А если подумать хорошенько, то в желании подчинения сильного мужчины лежит и желание опеки. Вот так самое жестокое насилие и самая нежная ласка, доминирование и стремление быть защищенным, первый и второй пути соединяются и превращаются в ту извилистую, ухабистую тропинку, по которой мы все шагаем, а когда спотыкаемся и падаем, удивляемся, почему мы сломали ногу. И ковыляем дальше. В надежде выйти на ровный, прямой путь, когда единственное, что мешает этому, – мы сами. И иллюзия, что эта асфальтированная, засаженными по краям цветами дорожка существует.
В конце концов, все это хождение, все эти бессмысленные и безнадежные поиски лишь желание найти себе игрушку, человека на поводке, который будет верно служить и охранять нас, лизать нам лицо и руки, но время от времени бунтовать и поражать нас новыми трюками и новоприобретенными способностями и идеями, просто чтобы нам не стало с ним скучно и мы не отправились на улицу за другим питомцем.
Вот что такое, по ее мнению, любовь.
Секс – это желание овладеть твоим телом. Любовь – это желание обладать твоим телом и душой. Что из этого благороднее?
После всего этого настроение у девушки было бы самое что ни есть умиротворенное еще на протяжении нескольких дней, если бы по приходу на работу ее не ждала физиономия Дятлихи, взгляд ее маленьких глаз, выглядывавших из-под заплывших жиром щек, и широкий, в силу закона приспособления Дарвина, рот, извергавший недовольства. По сравнению с этим даже загаженное, с характерными подтеками, с плавающей на поверхности изогнутой производной от чьего-то плотного завтрака очко унитаза показалось девушке смайликом. Слепым, немым и глухим. А это уже говорило в его пользу.
10:35
Она все же поехала к родителям на выходные. Она не выкурила обычную утреннюю сигарету, но, сидя в электричке, не слишком переживала по этому поводу. Все зависит от дозировки. От инкубационного периода. Сидя в электричке, девушка думала о том, с каким наслаждением выкурит сигарету в понедельник утром.
Ее встретили на машине. Последовали обычные расспросы, обычные восклицания о том, как она похудела, обычные обвинения в том, что она ничего не ест, и так далее, и тому подобное.
Дома, когда она переодевалась, ее мама спросила:
– Ты совсем не носишь те белые брюки, что я тебе подарила?
Девушка ответила уклончиво:
– У меня месячные.
Месячных у нее в тот момент не было.
– У тебя всегда месячные.
Ее мать могла иногда зреть в корень. К сожалению, это получалось у нее неосознанно.
– Так и есть, – ответила дочь.
По такому случаю – ее приезда, не ее месячных – они запланировали сделать шашлыки. Бутылка домашней настойки лежала в камере хранения холодильника. Мясо настаивалось в большом тазу, посыпанное луком, специями и залитое вином. Чтобы сменить тему, девушка спросила, сколько оно будет готовиться.

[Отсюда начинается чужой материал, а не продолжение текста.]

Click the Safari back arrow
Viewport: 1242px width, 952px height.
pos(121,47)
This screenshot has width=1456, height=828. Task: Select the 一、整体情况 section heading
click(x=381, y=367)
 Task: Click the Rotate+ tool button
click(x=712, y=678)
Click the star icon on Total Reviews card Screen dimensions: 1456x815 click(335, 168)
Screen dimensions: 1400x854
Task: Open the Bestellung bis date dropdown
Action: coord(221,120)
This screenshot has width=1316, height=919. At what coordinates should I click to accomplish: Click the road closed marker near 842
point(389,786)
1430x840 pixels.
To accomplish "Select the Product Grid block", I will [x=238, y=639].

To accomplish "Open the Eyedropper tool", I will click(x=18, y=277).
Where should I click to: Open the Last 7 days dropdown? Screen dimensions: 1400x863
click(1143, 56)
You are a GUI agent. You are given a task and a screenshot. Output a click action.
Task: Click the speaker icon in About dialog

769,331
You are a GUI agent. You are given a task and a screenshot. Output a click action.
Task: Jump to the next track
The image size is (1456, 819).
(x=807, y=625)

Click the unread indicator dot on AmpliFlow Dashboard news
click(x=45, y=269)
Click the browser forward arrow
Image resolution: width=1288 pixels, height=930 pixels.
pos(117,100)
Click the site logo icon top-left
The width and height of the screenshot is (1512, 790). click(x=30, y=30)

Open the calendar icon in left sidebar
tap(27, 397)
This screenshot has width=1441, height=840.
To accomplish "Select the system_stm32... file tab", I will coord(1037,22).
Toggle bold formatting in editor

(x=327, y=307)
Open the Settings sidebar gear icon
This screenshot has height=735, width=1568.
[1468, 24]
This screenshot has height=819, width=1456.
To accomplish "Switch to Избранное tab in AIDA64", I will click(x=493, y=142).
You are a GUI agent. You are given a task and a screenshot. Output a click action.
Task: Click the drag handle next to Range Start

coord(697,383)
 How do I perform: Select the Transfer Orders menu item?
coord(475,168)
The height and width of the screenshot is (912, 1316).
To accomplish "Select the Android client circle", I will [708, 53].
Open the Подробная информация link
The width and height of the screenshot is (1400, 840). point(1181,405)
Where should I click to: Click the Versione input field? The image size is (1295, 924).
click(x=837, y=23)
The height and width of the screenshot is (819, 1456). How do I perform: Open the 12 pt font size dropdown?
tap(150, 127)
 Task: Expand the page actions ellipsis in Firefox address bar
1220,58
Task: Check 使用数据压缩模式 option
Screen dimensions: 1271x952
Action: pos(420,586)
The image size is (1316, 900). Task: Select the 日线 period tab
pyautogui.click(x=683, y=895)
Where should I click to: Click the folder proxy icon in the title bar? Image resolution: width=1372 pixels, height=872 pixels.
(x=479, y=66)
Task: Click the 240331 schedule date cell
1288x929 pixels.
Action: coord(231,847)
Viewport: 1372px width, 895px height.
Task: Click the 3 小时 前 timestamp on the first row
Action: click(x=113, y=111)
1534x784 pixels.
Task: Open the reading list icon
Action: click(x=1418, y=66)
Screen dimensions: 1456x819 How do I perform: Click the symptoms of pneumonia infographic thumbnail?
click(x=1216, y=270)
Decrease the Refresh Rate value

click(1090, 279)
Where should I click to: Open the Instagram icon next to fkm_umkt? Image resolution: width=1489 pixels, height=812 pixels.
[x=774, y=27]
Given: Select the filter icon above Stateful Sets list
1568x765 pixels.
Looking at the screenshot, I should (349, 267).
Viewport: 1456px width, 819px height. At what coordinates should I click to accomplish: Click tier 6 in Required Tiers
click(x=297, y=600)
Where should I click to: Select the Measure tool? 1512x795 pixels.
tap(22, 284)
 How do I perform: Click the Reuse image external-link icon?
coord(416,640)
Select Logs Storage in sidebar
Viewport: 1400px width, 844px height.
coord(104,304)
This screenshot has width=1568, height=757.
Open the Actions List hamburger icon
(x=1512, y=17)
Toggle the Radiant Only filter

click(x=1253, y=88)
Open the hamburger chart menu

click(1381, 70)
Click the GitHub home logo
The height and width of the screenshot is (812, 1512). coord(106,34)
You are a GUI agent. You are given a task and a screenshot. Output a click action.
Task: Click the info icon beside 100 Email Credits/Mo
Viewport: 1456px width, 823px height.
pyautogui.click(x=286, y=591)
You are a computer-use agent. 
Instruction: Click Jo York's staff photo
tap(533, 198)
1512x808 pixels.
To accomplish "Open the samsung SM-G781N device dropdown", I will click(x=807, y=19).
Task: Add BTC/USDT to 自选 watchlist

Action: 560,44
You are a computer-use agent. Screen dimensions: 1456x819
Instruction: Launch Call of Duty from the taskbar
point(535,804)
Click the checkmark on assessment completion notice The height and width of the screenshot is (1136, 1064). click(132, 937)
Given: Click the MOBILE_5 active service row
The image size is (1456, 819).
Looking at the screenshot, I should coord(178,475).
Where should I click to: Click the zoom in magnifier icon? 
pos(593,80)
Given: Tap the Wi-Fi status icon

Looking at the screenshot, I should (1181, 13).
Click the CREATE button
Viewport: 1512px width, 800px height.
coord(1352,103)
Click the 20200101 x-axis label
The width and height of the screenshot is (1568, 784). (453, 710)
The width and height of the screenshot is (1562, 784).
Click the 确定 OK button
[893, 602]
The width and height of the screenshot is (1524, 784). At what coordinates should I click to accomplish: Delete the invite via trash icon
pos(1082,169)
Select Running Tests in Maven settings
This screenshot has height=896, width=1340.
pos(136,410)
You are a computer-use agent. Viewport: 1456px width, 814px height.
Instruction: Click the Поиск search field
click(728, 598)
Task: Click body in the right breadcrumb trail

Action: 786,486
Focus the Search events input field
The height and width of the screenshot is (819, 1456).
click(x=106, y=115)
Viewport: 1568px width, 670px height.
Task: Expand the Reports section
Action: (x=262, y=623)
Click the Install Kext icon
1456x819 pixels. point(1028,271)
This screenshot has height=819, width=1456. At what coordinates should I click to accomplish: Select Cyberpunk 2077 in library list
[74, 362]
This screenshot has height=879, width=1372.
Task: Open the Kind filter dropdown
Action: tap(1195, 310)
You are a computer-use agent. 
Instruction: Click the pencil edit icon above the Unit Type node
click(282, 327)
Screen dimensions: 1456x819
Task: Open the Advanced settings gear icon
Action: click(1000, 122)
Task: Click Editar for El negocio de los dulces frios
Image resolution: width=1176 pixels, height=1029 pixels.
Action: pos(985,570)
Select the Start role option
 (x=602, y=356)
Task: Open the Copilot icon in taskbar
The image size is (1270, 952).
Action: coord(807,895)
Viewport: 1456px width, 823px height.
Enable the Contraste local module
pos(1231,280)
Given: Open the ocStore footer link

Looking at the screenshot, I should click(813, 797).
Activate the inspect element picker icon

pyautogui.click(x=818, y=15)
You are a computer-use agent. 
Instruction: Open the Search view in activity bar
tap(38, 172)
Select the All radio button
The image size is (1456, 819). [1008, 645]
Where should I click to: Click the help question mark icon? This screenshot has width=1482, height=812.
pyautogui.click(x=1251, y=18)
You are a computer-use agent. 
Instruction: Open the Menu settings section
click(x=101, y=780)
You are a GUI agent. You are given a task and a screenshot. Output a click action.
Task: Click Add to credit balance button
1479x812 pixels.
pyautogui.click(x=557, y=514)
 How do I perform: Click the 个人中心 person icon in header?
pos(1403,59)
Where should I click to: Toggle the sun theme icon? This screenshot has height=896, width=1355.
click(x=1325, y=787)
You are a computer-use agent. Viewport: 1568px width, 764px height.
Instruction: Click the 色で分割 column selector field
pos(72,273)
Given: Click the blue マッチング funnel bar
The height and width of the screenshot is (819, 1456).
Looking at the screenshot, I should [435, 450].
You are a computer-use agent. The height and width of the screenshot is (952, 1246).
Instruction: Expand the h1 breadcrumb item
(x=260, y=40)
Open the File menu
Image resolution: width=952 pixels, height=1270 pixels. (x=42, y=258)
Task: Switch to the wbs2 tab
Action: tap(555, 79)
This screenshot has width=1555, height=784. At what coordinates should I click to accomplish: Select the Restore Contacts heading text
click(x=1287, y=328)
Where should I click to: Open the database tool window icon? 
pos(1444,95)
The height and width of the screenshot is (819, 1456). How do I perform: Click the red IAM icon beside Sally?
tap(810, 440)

– Самое долгое – растопить мангал. Это часа два. А само мясо готовится быстро.
– Начни тогда часов в двенадцать, – обратилась она к отцу. – Чтобы часа в два мы сели. Ты же знаешь, я не ем вечером.
– Ты такая нетерпеливая, потому что наверняка с утра ничего не ела.
– Просто я его знаю.
Так и договорились.
Время до обеда проходило в приятном ожидании. В предварительных приготовлениях. В сладостном предчувствии. Они все были почти близки, как годы тому назад. Они шутили и улыбались. Они делились новостями и собственными мыслями по этому поводу.
В двенадцать тридцать семь папа пошел за мангалом. Угли, естественно, не разгорались.
В тринадцать двадцать две, от нечего делать, девушка стала щелкать по каналам.
В тринадцать тридцать шесть, когда стол был полностью сервирован, ее мама, отхватывая то по ложке салата, то по куску колбасы, начала брюзжать на папу.
В тринадцать сорок, запасшись пакетом семечек, она присоединилась к дочери, которая была вынуждена смотреть какую-то российскую мелодраму с идеалистически-нереальными персонажами по причине того, что только один этот канал нормально показывал.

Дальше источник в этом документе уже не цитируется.